Today, many of the Espinosa's concerts are done in the style inspired by her Unplugged & Unplanned show rotating the setlist of tunes from her Broadway career, both her solo albums, pop/rock covers, and a Musical Theater fan request section. On August 8, 2021, she headlined her first solo concert on the Las Vegas Strip at The Space Las Vegas. For fans who weren't able to make it, the concert was also livestreamed. On November 13, 2021, Espinosa performed a one night only concert in Holmdel, NJ at the Holmdel Theatre Company (part of the Broadway at the Barn series).

Espinosa brought her concert overseas to London at Cadogan Hall on April 8, 2022.

===Solo albums===
In August 2012, Espinosa announced she was in the process of recording her debut solo album, featuring modern Broadway hits with a pop sensibility, entitled Look Around. The album was released on December 18, 2012, debuting at #41 on the iTunes Pop Charts. The album also went on to win multiple awards for independent artists including the Independent Music Awards for Pop Album of the Year, Female Pop Vocalist of the Year, and Producer of the Year (which went to Espinosa's producer, Joseph Abate).

On July 25, 2015, Espinosa announced she was in the early development process of her sophomore studio album. Just like with Look Around, she started a Kickstarter fundraiser to raise money for the album. The album recordings and release were delayed due to Espinosa's schedule with various theater projects, voiceover work, concerts, and personal situations that ended up inspiring the album of original songs. The sophomore album, entitled "Revelation", was officially released on January 23, 2019. It debuted at #15 on the Pop iTunes charts.

===Television===
Espinosa has appeared on various television shows, including Law & Order, Robot Chicken, and Dog Whisperer. She had a recurring role in 2009 as the voice of Sasha Caylo on the super robot animated series Titan Maximum, an original show developed for Adult Swim.

In 2007, the ABC series Ugly Betty included performances of "I'm Not That Girl" and "Defying Gravity" in the episode "Something Wicked This Way Comes", featuring Espinosa and other members of Los Angeles Wicked cast.

She has also appeared on the Today Show in 2004, the Macy's Thanksgiving Day Parade TV broadcast in 2004, The Tonight Show with Jay Leno in 2007, and as a performer on the 2008 Tony Awards.

In 2011, she appeared on the animated sketch comedy series Mad episode "Force Code / Flammable" as Katy Putty, a Katy Perry parody made out of Play-Doh who sings about flammability, and performed "Flammable", a spoof on Perry's song "Firework".

In 2016, she voiced Orizaba the moth fairy in the tenth episode of Elena of Avalor, "The Sceptre of Light", and again in 2018 for season two episode 18, "Finding Zuzo".

#### List of tasks:
1. Do these statements agree with the passage on Espinosa's career? Answer yes or no for each and quote the words from the passage that decide it.
(a) Look Around, Espinosa's debut solo album, came out on December 18, 2012.
(b) Revelation debuted at #41 on the Pop iTunes charts.
(c) Espinosa's concert at Cadogan Hall in London took place in 2021.
2. Carry on the passage about Espinosa's career from its final sentence.

#### Recorded data:

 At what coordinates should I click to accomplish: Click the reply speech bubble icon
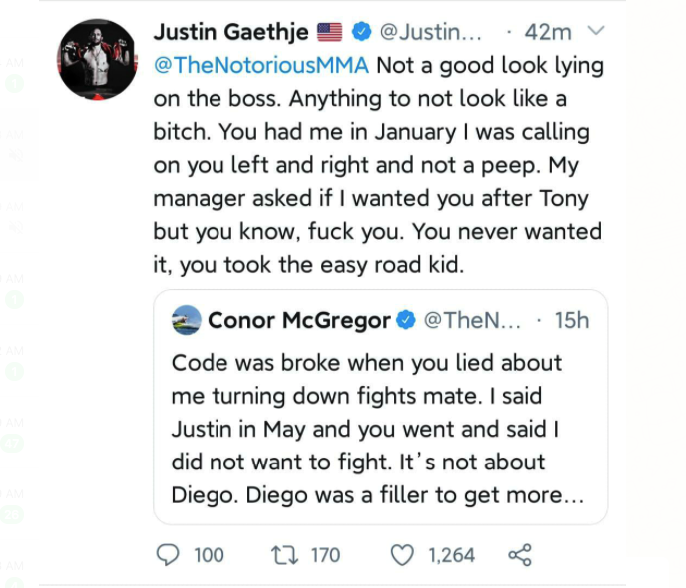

#### Task-by-task answers:
1.
(a) Yes: "The album was released on December 18, 2012"
(b) No: "It debuted at #15 on the Pop iTunes charts."
(c) No: "Espinosa brought her concert overseas to London at Cadogan Hall on April 8, 2022."

2.
She voiced Rapunzel’s handmaiden and confidant Cassandra in the 2017 film Tangled: Before Ever After and in Tangled: The Series/Rapunzel's Tangled Adventure. For the show, she sang the lead vocals for the song "Waiting in the Wings", composed by Alan Menken and Glenn Slater, which won the 2020 Daytime Emmy Award for Outstanding Original Song in a Children's, Young Adult or Animated Program.

In 2022, she voiced The Queen Of Hearts in Disney Junior's Alice's Wonderland Bakery.

She sang vocals in the musical number titled "TRUCKS" in the episode of the same name of Cars on the Road.

In 2026, it was announced that she was voicing the villain Zandrya in Sofia the First: Royal Magic. She told the Los Angeles Times that the character is "loud, bratty, confident and powerful," and a bit misunderstood, while saying it was "the most fun character to play." Series creator Craig Gerber said he wanted the character to act entitled, as if all magic should be "given to her and she shouldn’t even really have to work for it". The LA Times said the character will take a different form and new voice in each episode, using disguises to get her hands on the magic amulet, with the character singing during musical numbers.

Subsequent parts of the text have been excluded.